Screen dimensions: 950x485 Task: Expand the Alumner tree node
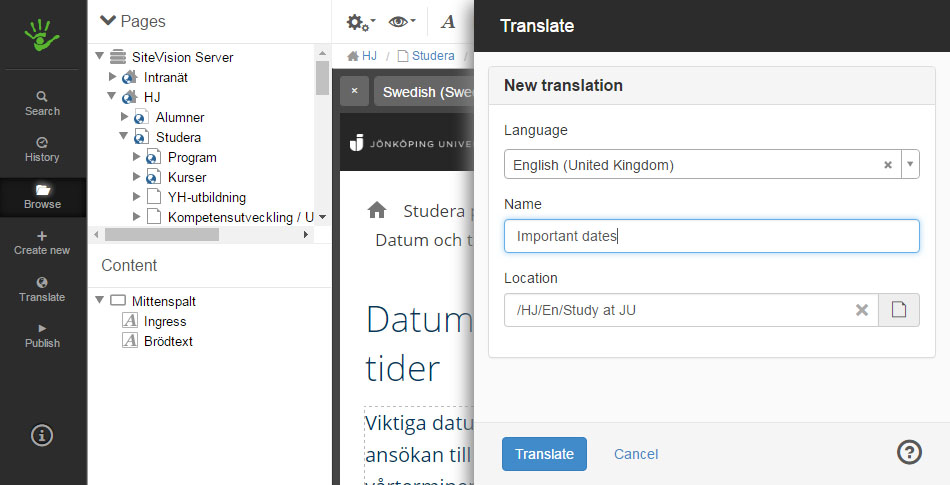(x=125, y=117)
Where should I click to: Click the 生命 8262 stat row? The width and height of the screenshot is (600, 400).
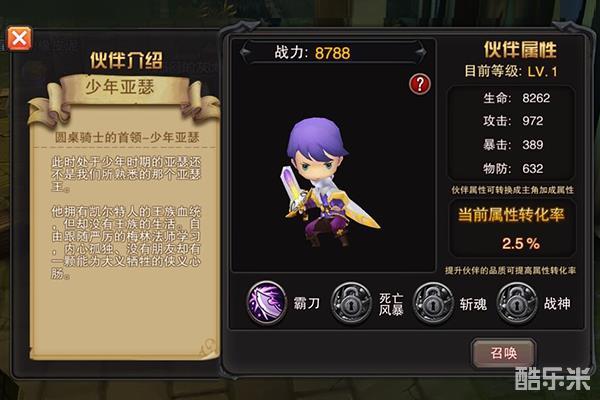[517, 98]
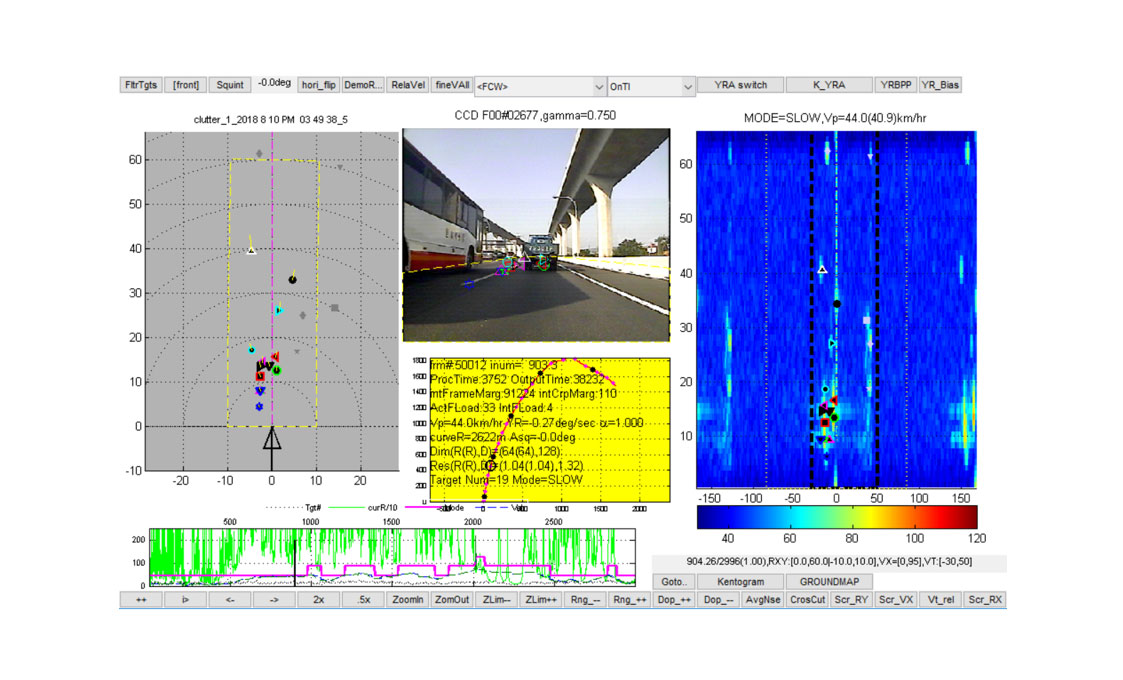Switch to the Kentogram view
Viewport: 1123px width, 680px height.
click(x=739, y=581)
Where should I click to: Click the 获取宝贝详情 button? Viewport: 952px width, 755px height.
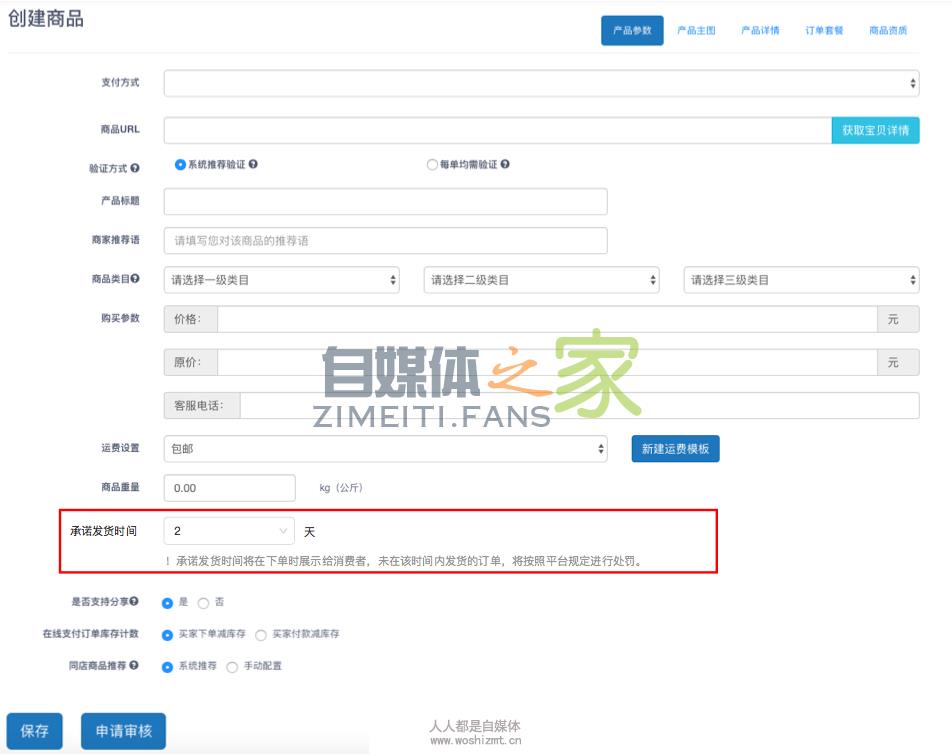[x=875, y=131]
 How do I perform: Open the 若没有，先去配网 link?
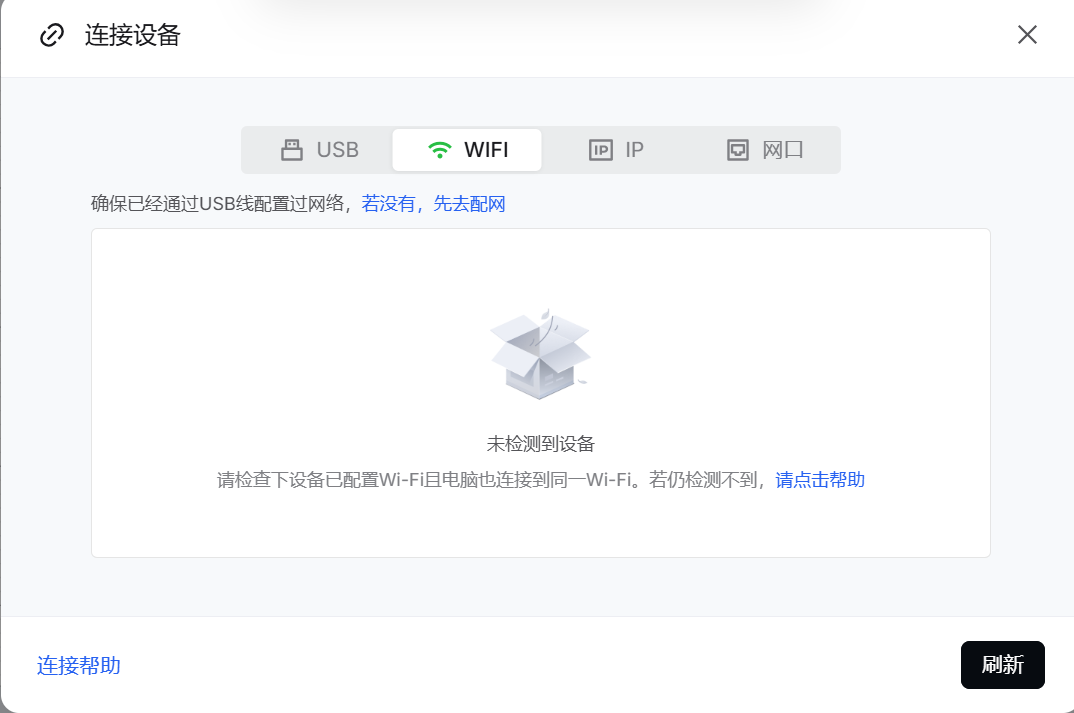pos(433,204)
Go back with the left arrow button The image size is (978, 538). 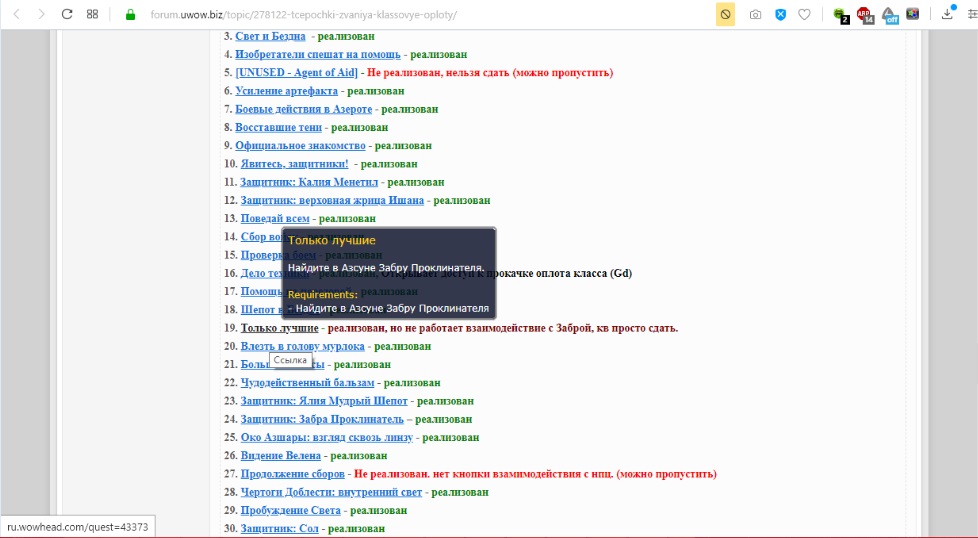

• • • • •

**Problem requirements**:
What you give back must match the entries exactly, apart from the omitted pictures.

**Exercise answer**:
Screen dimensions: 950x485 Task: Expand the Alumner tree node
(x=125, y=117)
Where should I click to: Click the 生命 8262 stat row? The width and height of the screenshot is (600, 400).
[517, 98]
Switch to the Kentogram view
Viewport: 1123px width, 680px height.
click(x=739, y=581)
Where should I click to: Click the 获取宝贝详情 button? Viewport: 952px width, 755px height.
[x=875, y=131]
 How do I perform: Open the 若没有，先去配网 link?
pos(433,204)
Go back with the left arrow button The image size is (978, 538). 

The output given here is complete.